宁松晚略吸了口凉气,潘家乃望京城首富,潘邵更是市井间谈之色变的恶少。素日里张狂惯了,欺负了人,苦主大多忍气吞声,赔钱了事。偶有强硬的去告官,亦是无用,最后赔了银子还得挨板子,盖因上一任望京县令就是潘家人。

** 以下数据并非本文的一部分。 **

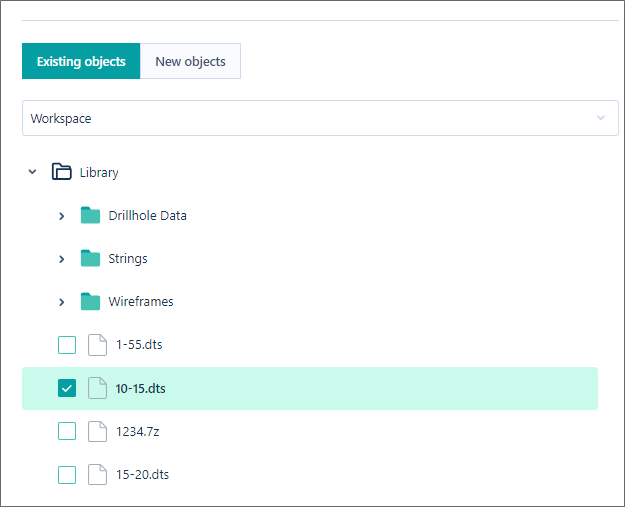Screen dimensions: 625x507
Task: Select the 15-20.dts file name
Action: coord(142,474)
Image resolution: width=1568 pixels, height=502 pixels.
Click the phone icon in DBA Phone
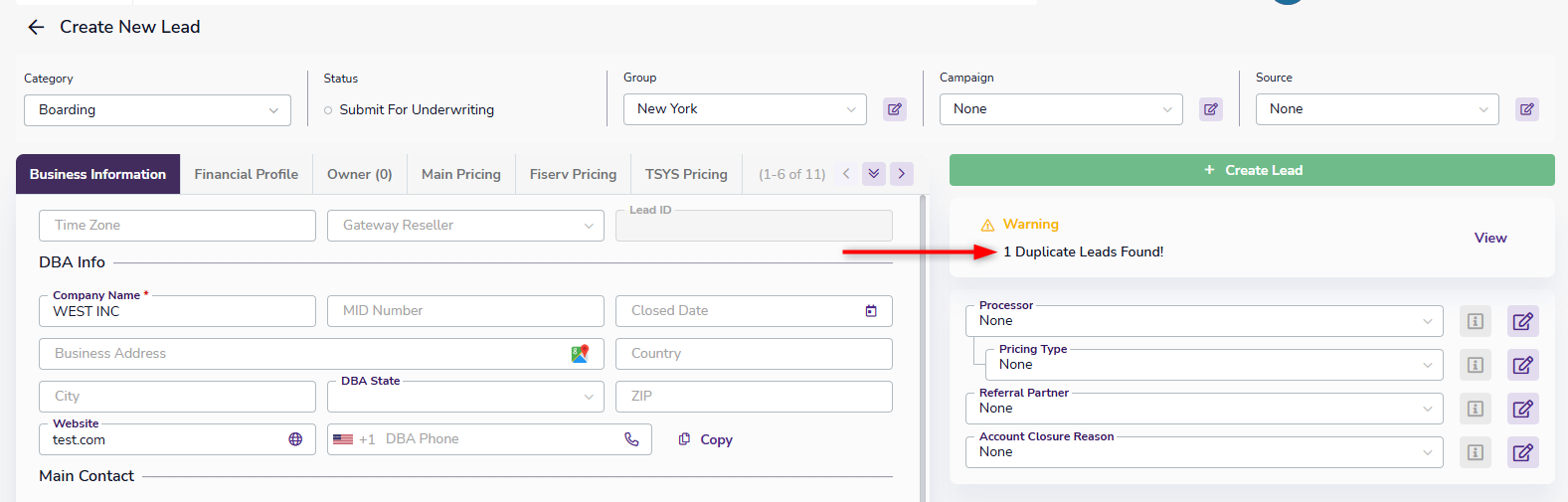[631, 439]

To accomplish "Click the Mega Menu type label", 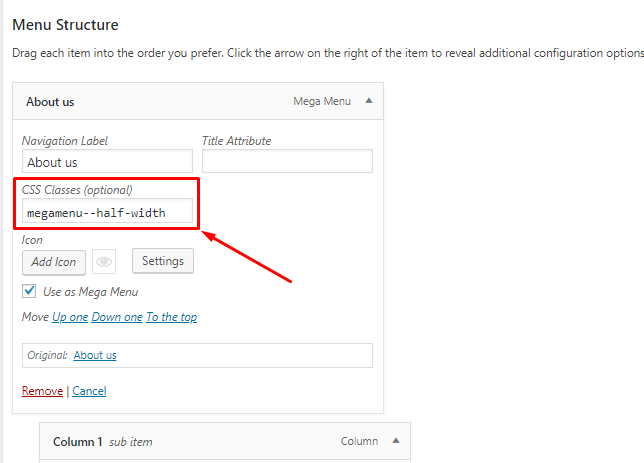I will pos(322,101).
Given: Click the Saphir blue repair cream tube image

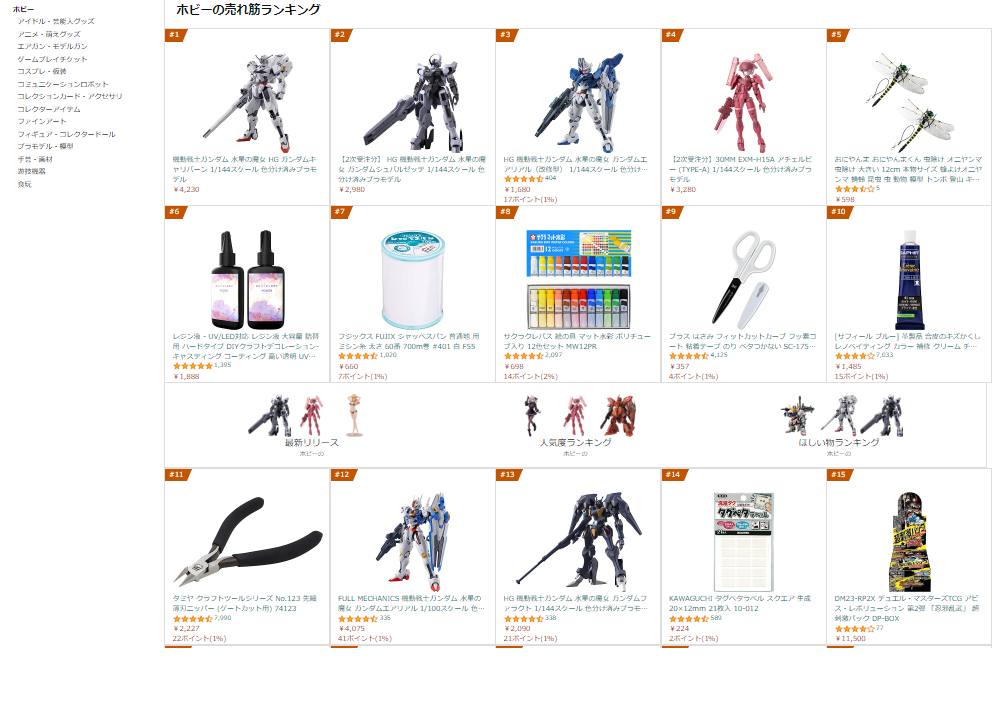Looking at the screenshot, I should click(909, 280).
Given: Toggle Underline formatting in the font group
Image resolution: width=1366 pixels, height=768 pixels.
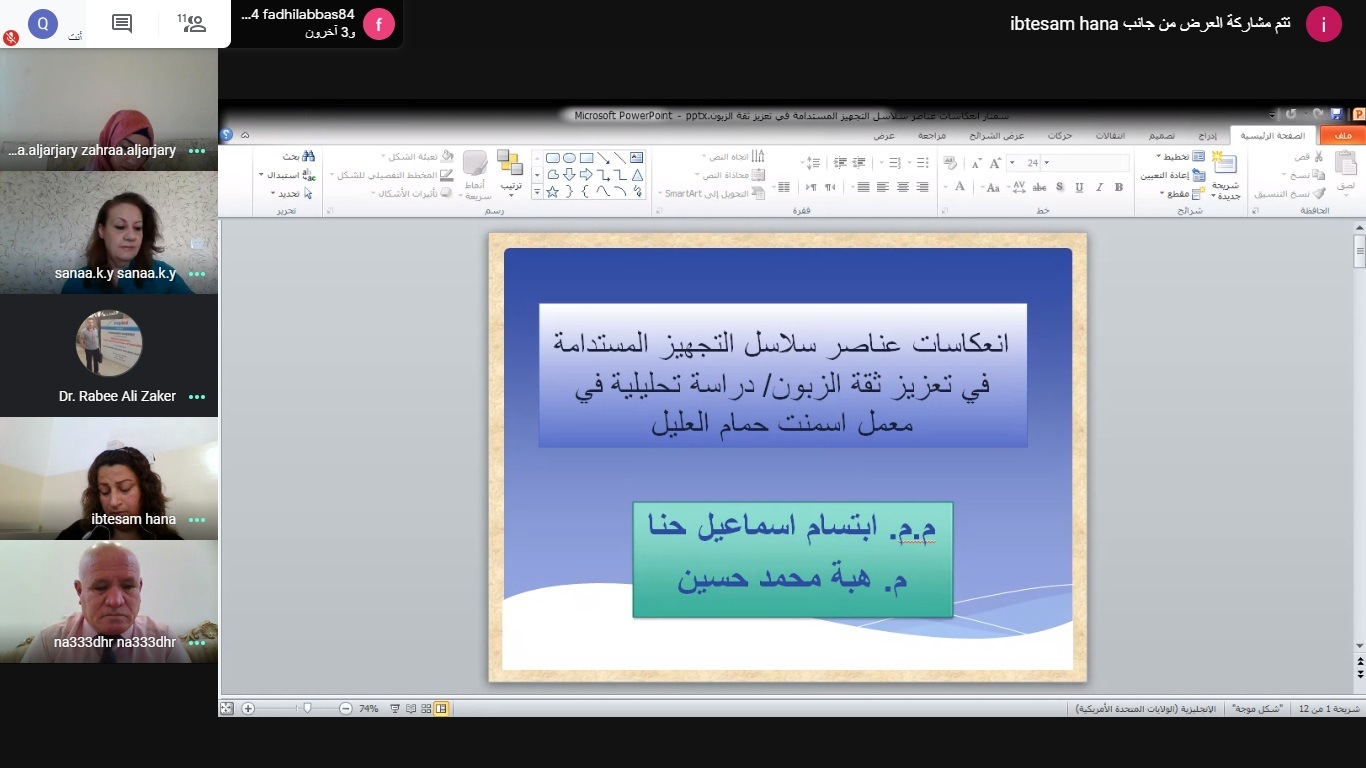Looking at the screenshot, I should coord(1079,187).

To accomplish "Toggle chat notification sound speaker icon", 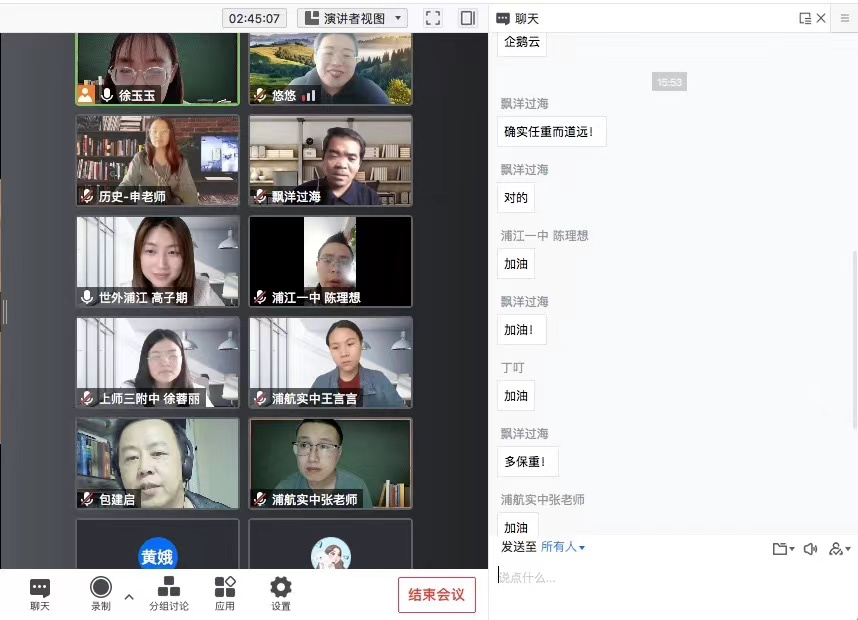I will (810, 548).
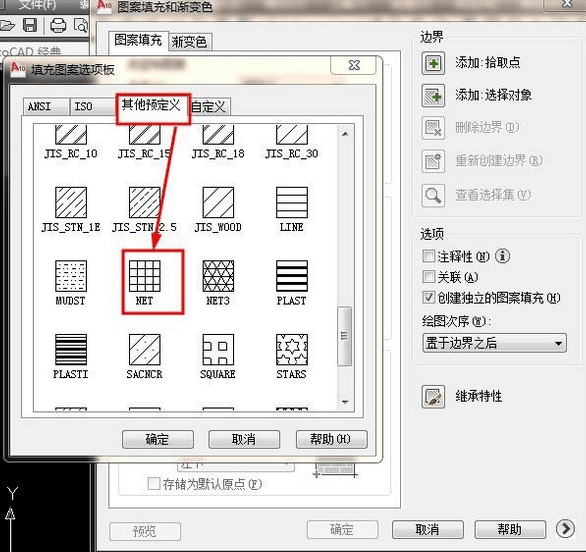Expand more options with round arrow button
The height and width of the screenshot is (552, 586).
click(x=565, y=528)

如今的潘家虽依旧不好惹,但好在望京城易了主,潘家也不能只手遮天了。
缓了片刻,宁松晚问: “张老先生可验过那画?”
“自是验了,确为赝品,想也知道定是那潘邵将真迹调了包!”沈寡妇愤愤不平道:“张老先生被他们气得险些背过气儿去,可连去医馆请个大夫他们都不准,就这么把着门谁也不许进出,定要赔了银子才肯罢休!”
“可有报官?”
沈寡妇忙点头:“我来找你前先去了趟府衙,将事情说明白,确认衙子们往那边去了,这才赶过来报信儿!”
“那沈娘子可知潘邵买的是哪一幅画?”
“我隔着窗往里瞧,有些话听不分明,并不知是哪一幅。”
“那可曾记住任何细节?”
沈寡妇认真回想了下,“那画轴好像是犀牛角的,裱画的锦菱上画着山丹和牡丹。”
“犀牛角?”宁松晚蹙了蹙眉,“犀牛角湿气重,拿来褾轴会招虫蛀,丘山斋里没有用它作轴头的。颜色相近的应是紫檀,紫檀轴头,倒仙牡丹锦……”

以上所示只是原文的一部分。